Long history of the Commerce Clause
The ruling is undoubtedly a blow to President Obama, who counts health-care reform as his most significant achievement since his inauguration. But this isn't the first time that expansive legislation and the Commerce Clause have squared off in the courts.
In 1936, the Supreme Court invalidated President Franklin Roosevelt's regulation of the mining industry, part of the comprehensive New Deal legislation enacted during the Great Depression. That ruling, which held that mining isn't "commerce" for constitutional purposes, helped spur Roosevelt's ill-fated attempt to "pack the court" by adding as many as six new justices.
And in 1964, following the enactment of the Civil Rights Act, the court handed down Heart of Atlanta v. United States, in which it unanimously held that Congress did not overstep its bounds in forcing private business owners to serve customers regardless of their race.
Decision draws cheers from right
Judge Hudson's ruling drew an immediate response from both sides of the aisle, and showed that the intensity surrounding reform isn't likely to let up any time soon.
Ken Cuccinelli, Virginia's attorney general and the man who brought the suit, issued a victorious statement shortly after the decision was handed down.
"This lawsuit is not about health insurance, not about health care, it's about liberty, Cuccinelli said.
Texas Attorney General Greg Abbott, who brought a suit of his own, was similarly triumphant.
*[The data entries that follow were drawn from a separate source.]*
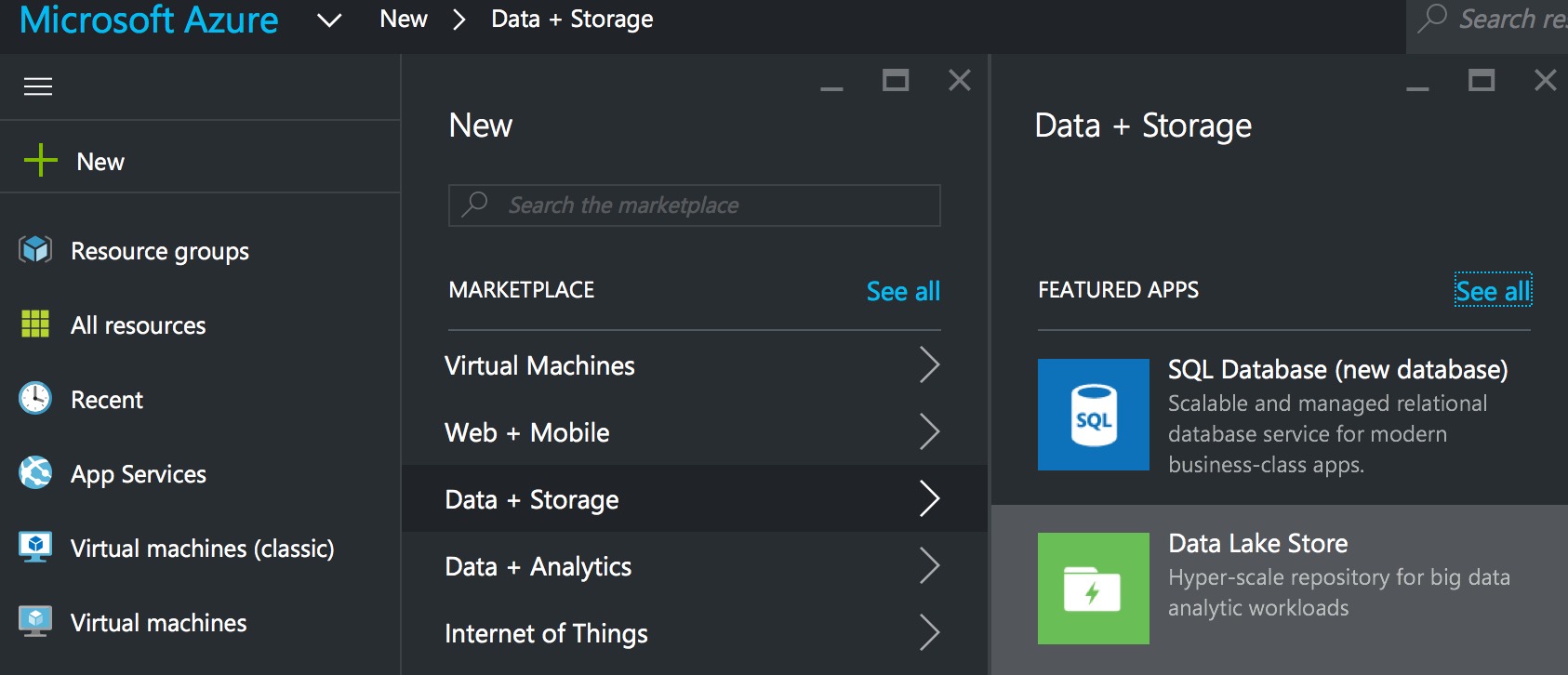Open the Recent clock icon
1568x675 pixels.
pos(35,399)
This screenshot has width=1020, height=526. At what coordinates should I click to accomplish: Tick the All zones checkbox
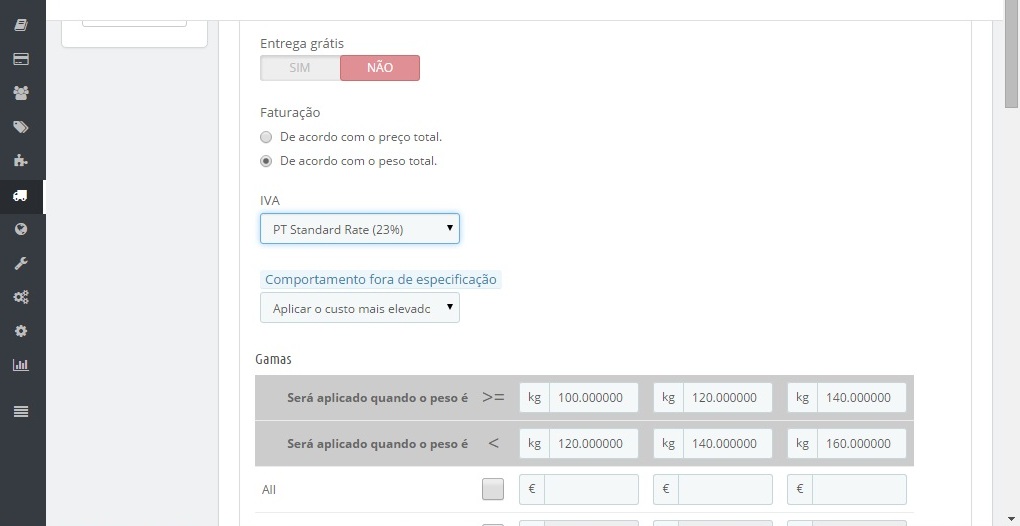[493, 489]
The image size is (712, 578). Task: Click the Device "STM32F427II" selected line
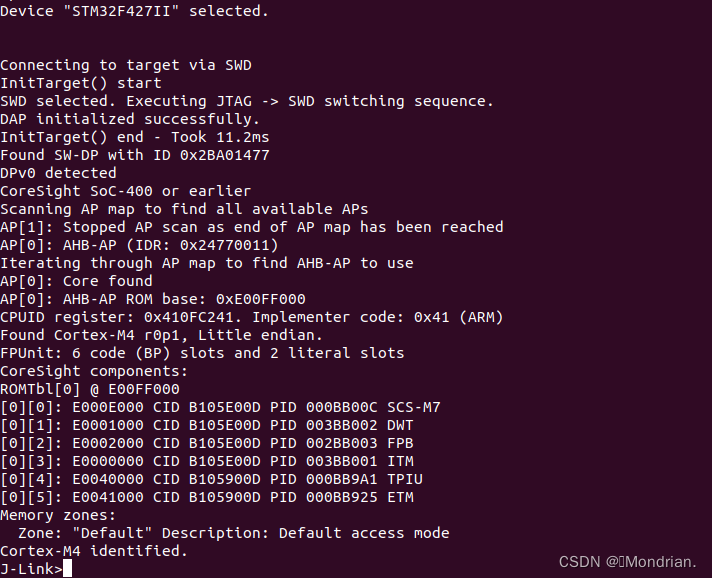point(134,11)
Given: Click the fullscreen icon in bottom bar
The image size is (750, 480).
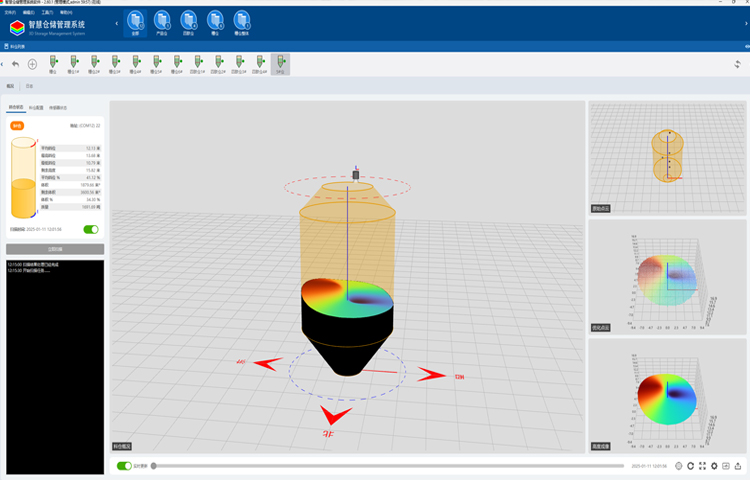Looking at the screenshot, I should (x=703, y=466).
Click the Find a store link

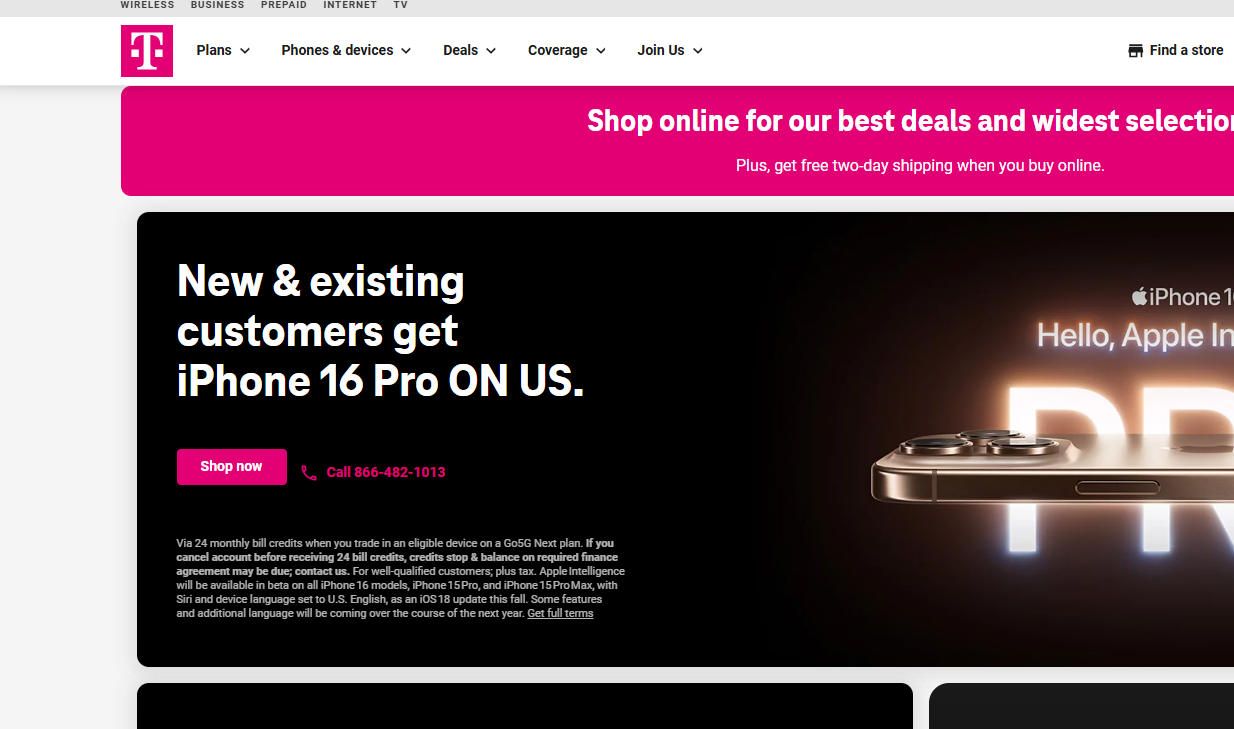pyautogui.click(x=1186, y=50)
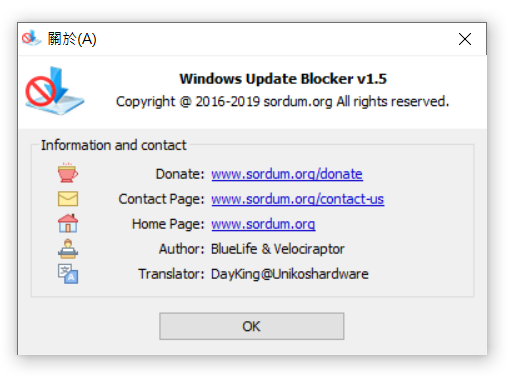
Task: Click the Windows Update Blocker v1.5 heading
Action: (283, 79)
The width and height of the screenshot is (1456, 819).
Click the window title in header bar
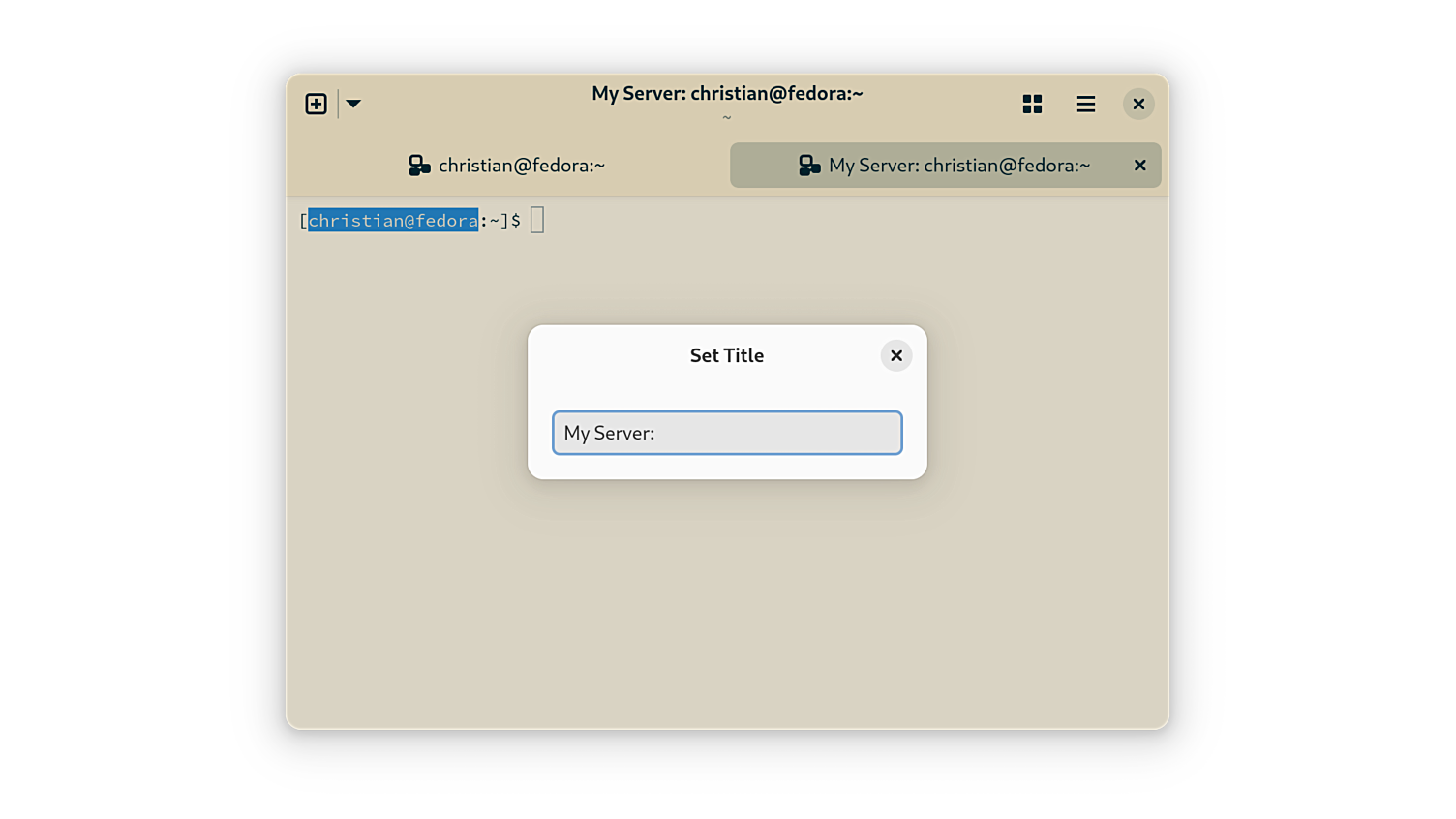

"The federal court's ruling is consistent with the
Constitution and consistent with the American people," said Texas Attorney
General Greg Abbott. "There are limits to congressional power, and Congress has
overstepped its limits here by forcing Americans to purchase health insurance
-- even against their will."
And incoming House Speaker John Boehner called the decision "an encouraging sign for families and small business owners who have revolted against President Obama's job-killing health care law and called for its repeal."
Legal footing questioned
But several constitutional scholars are already scrutinizing the opinion's underpinnings, and exposing what they say are flaws in Judge Hudson's reasoning.
Timothy Jost, a law professor and health law expert at Washington & Lee University in Virginia, told The Wall Street Journal that "Judge Hudson has effectively rewritten the Commerce Clause, which nowhere contains the word 'activity.'"
" The decision not to insure is not 'inactivity,' as [other judges] have already held," Jost said. "It is a decision that results in the transfer of billions of dollars in costs annually. It is commerce, and Congress can regulate it."
And Elizabeth Wydra, Chief Counsel for the Constitutional Accountability Center, called the ruling "a constitutional outlier that will not stand on appeal."
"In particular, the requirement that individuals maintain a minimum level of health insurance coverage or pay a tax penalty falls squarely within Congress's constitutional authority to regulate interstate commerce, including actions -- such as the decision not to buy health insurance -- that substantially affect interstate commerce," Wydra said.
Cases headed to appeal
Judge Hudson's opinion is at odds with several other federal court decisions on the health care law, and the lack of consensus almost guarantees that the issue will eventually make its way to the U.S. Supreme Court. Indeed, a statement from Justice Department spokeswoman Tracy Schmaler seemed to implicitly concede that possibility."
"We are disappointed in today's ruling but continue to believe -- as other federal courts in Virginia and Michigan have found -- that the Affordable Care Act is constitutional," Schmaler said. "There is clear and well-established legal precedent that Congress acted within its constitutional authority in passing this law and we are confident that we will ultimately prevail."